Denitrification kinetics and denitrifier abundances in sediments of lakes receiving atmospheric nitrogen deposition (Colorado, USA)

The transport and deposition of anthropogenic nitrogen (N) to downwind ecosystems is significant and can be a dominant source of new N to many watersheds. Bacterially mediated denitrification in lake sediments may ameliorate the effects of N loading by permanently removing such inputs. We measured denitrification in sediments collected from lakes in the Colorado Rocky Mountains (USA) receiving elevated (5-8 kg N ha(-1) y(-1)) or low (< 2 kg N ha(-1) y(-1)) inputs of atmospheric N deposition. The nitrate (NO3 (-)) concentration was significantly greater in high-deposition lakes (11.3 mu mol l(-1)) compared to low-deposition lakes (3.3 mu mol l(-1)).
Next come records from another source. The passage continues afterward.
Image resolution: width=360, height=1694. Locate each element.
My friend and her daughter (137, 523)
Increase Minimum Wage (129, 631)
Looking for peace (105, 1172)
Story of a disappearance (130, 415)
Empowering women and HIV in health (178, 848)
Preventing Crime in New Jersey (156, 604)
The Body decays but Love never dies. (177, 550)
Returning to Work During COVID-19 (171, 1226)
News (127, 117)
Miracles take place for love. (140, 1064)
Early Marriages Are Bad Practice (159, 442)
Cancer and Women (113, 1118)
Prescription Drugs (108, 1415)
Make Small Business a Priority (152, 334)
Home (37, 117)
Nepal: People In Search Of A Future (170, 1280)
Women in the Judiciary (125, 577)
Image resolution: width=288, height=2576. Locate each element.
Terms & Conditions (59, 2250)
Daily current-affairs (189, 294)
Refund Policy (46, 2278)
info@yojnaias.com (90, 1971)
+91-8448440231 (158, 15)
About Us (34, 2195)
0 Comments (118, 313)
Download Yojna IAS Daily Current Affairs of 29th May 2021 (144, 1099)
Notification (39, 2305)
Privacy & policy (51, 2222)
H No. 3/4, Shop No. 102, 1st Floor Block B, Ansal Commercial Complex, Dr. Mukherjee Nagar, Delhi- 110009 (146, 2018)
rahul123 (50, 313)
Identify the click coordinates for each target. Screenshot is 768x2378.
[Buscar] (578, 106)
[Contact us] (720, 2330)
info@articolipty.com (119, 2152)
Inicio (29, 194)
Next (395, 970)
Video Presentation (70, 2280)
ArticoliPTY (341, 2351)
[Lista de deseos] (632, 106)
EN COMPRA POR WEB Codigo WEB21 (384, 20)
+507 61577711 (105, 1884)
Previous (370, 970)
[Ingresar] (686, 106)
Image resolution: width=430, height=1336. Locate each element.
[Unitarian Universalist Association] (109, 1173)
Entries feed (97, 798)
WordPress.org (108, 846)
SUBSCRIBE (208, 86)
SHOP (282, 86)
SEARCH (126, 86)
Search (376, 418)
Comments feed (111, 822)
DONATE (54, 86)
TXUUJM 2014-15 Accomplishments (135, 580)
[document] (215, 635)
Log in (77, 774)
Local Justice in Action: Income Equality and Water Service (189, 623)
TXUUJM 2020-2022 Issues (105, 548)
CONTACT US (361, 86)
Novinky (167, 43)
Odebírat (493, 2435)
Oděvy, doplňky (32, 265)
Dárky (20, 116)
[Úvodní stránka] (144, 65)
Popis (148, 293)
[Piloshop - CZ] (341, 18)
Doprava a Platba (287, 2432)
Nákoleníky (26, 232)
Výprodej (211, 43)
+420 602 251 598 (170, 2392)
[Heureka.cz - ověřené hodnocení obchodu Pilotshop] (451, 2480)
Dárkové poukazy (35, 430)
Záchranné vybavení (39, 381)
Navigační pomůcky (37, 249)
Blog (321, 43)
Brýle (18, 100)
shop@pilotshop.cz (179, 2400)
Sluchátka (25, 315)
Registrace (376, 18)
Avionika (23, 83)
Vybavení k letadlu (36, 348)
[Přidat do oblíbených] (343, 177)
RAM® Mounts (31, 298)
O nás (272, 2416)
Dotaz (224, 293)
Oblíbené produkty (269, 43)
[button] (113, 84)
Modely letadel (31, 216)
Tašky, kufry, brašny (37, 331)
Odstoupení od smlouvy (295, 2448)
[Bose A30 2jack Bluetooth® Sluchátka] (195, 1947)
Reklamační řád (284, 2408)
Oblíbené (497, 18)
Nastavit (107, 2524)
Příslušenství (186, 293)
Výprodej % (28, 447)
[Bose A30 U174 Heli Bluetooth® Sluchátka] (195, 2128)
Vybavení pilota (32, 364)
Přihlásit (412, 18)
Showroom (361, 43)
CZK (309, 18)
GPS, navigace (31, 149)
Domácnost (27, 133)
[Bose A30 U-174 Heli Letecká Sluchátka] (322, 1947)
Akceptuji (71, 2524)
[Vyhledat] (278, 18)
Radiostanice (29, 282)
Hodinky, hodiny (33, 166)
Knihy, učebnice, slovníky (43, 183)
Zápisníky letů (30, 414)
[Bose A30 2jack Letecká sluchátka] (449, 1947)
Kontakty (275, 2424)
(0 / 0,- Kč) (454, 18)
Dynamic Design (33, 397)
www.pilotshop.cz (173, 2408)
Background denitrification was positively related to NO3 (-) concentrations and we estimate that the sampled lakes are capable of removing a significant portion of N inputs via sediment denitrification. We also conducted a dose-response experiment to determine whether chronic N loading has altered sediment denitrification capacity. Under Michaelis-Menten kinetics, the maximum denitrification rate and half-saturation NO3 (-) concentration did not differ between deposition regions and were 765 mu mol N m(-2) h(-1) and 293 mu mol l(-1) NO3 (-), respectively, for all lakes. We enumerated the abundances of nitrate- and nitrite-reducing bacteria and found no difference between high- and low-deposition lakes. The abundance of these bacteria was related to available light and bulk sediment resources. Our findings support a growing body of evidence that lakes play an important role in N removal and, furthermore, suggest that current levels of N deposition have not altered the abundance of denitrifying bacteria or saturated the capacity for sediment denitrification.